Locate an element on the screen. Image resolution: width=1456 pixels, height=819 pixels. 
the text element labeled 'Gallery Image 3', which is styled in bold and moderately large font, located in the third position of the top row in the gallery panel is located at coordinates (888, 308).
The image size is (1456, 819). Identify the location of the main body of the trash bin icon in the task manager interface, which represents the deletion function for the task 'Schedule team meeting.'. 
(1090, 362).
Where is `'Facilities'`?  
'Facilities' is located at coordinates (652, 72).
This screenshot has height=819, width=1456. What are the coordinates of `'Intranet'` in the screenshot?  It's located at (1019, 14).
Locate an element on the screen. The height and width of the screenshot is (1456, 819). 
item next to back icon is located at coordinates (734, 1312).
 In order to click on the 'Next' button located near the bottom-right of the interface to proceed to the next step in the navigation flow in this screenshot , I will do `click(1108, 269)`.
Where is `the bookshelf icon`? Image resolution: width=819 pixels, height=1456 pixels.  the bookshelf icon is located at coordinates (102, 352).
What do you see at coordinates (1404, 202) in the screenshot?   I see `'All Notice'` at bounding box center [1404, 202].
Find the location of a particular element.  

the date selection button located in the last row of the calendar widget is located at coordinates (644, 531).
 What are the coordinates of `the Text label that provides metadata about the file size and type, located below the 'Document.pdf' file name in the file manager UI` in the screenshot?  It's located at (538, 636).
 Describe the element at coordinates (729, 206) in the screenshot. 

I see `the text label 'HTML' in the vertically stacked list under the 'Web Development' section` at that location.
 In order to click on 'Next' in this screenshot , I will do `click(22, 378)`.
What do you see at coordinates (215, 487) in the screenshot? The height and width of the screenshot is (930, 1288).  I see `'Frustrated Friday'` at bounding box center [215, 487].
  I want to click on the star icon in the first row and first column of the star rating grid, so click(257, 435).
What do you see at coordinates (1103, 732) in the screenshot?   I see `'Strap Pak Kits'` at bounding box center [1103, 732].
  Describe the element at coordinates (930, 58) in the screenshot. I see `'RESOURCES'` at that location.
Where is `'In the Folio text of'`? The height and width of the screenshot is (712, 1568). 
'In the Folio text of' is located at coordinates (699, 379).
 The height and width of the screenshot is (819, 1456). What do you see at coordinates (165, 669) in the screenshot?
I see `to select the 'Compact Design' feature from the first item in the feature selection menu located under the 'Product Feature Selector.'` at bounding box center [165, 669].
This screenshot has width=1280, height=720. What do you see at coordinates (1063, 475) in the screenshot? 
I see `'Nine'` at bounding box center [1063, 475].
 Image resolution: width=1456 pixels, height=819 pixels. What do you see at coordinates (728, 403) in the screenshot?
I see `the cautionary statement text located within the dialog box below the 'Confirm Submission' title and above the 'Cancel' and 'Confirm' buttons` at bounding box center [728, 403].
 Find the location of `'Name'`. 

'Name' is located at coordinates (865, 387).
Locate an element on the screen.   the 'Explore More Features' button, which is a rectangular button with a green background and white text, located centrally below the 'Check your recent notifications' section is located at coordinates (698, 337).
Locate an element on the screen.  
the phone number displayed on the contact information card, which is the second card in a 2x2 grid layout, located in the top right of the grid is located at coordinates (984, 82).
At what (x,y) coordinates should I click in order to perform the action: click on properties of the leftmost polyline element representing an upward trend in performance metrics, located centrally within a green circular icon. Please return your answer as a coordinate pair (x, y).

##########

### WHAT IS REQUIRED
Rewrite the lines from the one containing "This screenshot has width=1280, height=720." through the one containing "Image resolution: width=1456 pixels, height=819 pixels. What", replacing "width=1280" with "width=1366" and leaving everything else unchanged.

### FINAL RESULT
This screenshot has width=1366, height=720. What do you see at coordinates (1063, 475) in the screenshot? 
I see `'Nine'` at bounding box center [1063, 475].
 Image resolution: width=1456 pixels, height=819 pixels. What do you see at coordinates (728, 403) in the screenshot?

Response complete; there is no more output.